14(a) Die Regelung des § 558b BGB schreibt, was auch die Rechtsbeschwerde einräumt, eine bestimmte Form der Zustimmung nicht vor. Während das Erhöhungsverlangen gemäß § 558a Abs. 1 BGB in Textform zu erklären und zu begründen ist, hat der Gesetzgeber hinsichtlich der Erklärung der Zustimmung ein entsprechendes Formerfordernis nicht aufgestellt. Der Mieter kann sie daher sowohl ausdrücklich als auch konkludent erteilen (vgl. , NJW 1998, 445 unter II 1 c aa [zu § 10 Abs. 1 MHG]; vom - VIII ZR 182/04, aaO; vom - VIII ZR 285/06, NJW 2007, 3122 Rn. 10).

15(b) Entgegen der Ansicht der Rechtsbeschwerde ergibt sich eine Verpflichtung, die Zustimmung schriftlich zu erklären, auch nicht aus einer im Mietvertrag vereinbarten Schriftformklausel.

16(aa) In § 25 Abs. 1 des nicht vorgelegten Mietvertrags soll für Änderungen und Ergänzungen die Einhaltung der Schriftform vereinbart worden sein. Eine solche Schriftformklausel änderte - wie das Beschwerdegericht im Ergebnis zutreffend ausgeführt hat - an der Wirksamkeit der konkludenten Zustimmung zur Mieterhöhung jedoch nichts. Zwar kommt im Falle der Zustimmung des Mieters zu einem Mieterhöhungsbegehren des Vermieters ein Änderungsvertrag zustande (Senatsurteil vom - VIII ZR 300/09, aaO). Ob eine nach den gesetzlichen Vorschriften der §§ 558 ff. BGB erfolgende Mieterhöhungsvereinbarung aber von einer vertraglichen Schriftformklausel erfasst ist, kann dahin stehen (ablehnend mit beachtlichen Gründen LG München I, ZMR 2014, 460 Rn. 11; im Senatsurteil vom - VIII ZR 300/09, aaO wurde ein Schriftformerfordernis allerdings nur für das Mieterhöhungsverlangen als solches verneint, die Formbedürftigkeit der Zustimmungserklärung war nicht Streitgegenstand). Denn selbst wenn dies der Fall wäre, hätte dies nicht zur Konsequenz, dass die Klägerin einen Anspruch auf Übersendung einer schriftlichen Zustimmungserklärung gehabt hätte.
* * * * *
ÜBUNGSAUFGABEN ->
[1] Erklären Sie in ein bis drei Sätzen, warum der Mieter nach dem Ausgangstext seine Zustimmung zur Mieterhöhung auch konkludent erteilen kann.
[2] Ersetzen Sie im Ausgangstext „Rechtsbeschwerde“ durch „Revision“, und geben Sie dabei den Abschnitt von „14(a) Die Regelung“ bis „Mietvertrag vereinbarten Schriftformklausel.“ wieder.
[3] Beantworten Sie kurz diese Fragen zum Ausgangstext:
(a) In welcher Form ist das Erhöhungsverlangen gemäß § 558a Abs. 1 BGB zu erklären?
(b) In welcher Vorschrift des Mietvertrags soll die Schriftform für Änderungen und Ergänzungen vereinbart worden sein?
(c) Was kommt im Falle der Zustimmung des Mieters zu einem Mieterhöhungsbegehren des Vermieters zustande?
Die Auflistung ist eigenständiges Material und gehört nicht zum Ausgangstext.

ROHDATEN ->
* * * * *
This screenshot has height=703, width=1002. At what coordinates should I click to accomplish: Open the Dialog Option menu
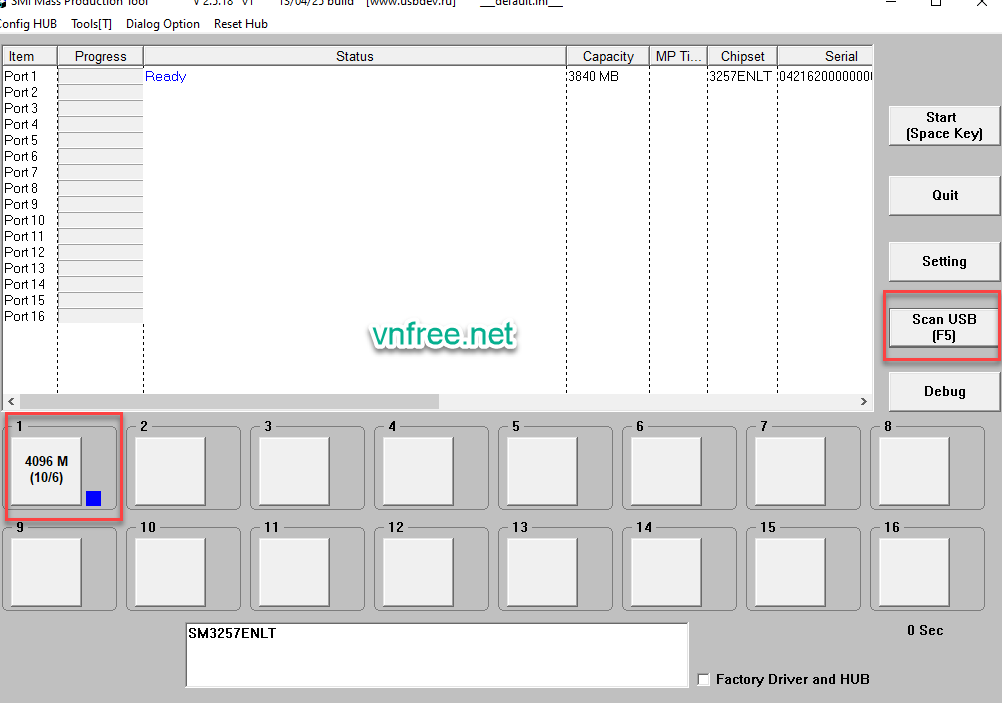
* * * * *
LÖSUNGEN ->
[1] § 558b BGB schreibt keine bestimmte Form der Zustimmung vor. Anders als beim Erhöhungsverlangen, das nach § 558a Abs. 1 BGB in Textform zu erklären und zu begründen ist, hat der Gesetzgeber für die Zustimmung kein entsprechendes Formerfordernis aufgestellt. Daher kann der Mieter sie ausdrücklich oder konkludent erteilen.

[2]
14(a) Die Regelung des § 558b BGB schreibt, was auch die Revision einräumt, eine bestimmte Form der Zustimmung nicht vor. Während das Erhöhungsverlangen gemäß § 558a Abs. 1 BGB in Textform zu erklären und zu begründen ist, hat der Gesetzgeber hinsichtlich der Erklärung der Zustimmung ein entsprechendes Formerfordernis nicht aufgestellt. Der Mieter kann sie daher sowohl ausdrücklich als auch konkludent erteilen (vgl. , NJW 1998, 445 unter II 1 c aa [zu § 10 Abs. 1 MHG]; vom - VIII ZR 182/04, aaO; vom - VIII ZR 285/06, NJW 2007, 3122 Rn. 10).

15(b) Entgegen der Ansicht der Revision ergibt sich eine Verpflichtung, die Zustimmung schriftlich zu erklären, auch nicht aus einer im Mietvertrag vereinbarten Schriftformklausel.

[3]
(a) In Textform.
(b) In § 25 Abs. 1 des Mietvertrags.
(c) Ein Änderungsvertrag.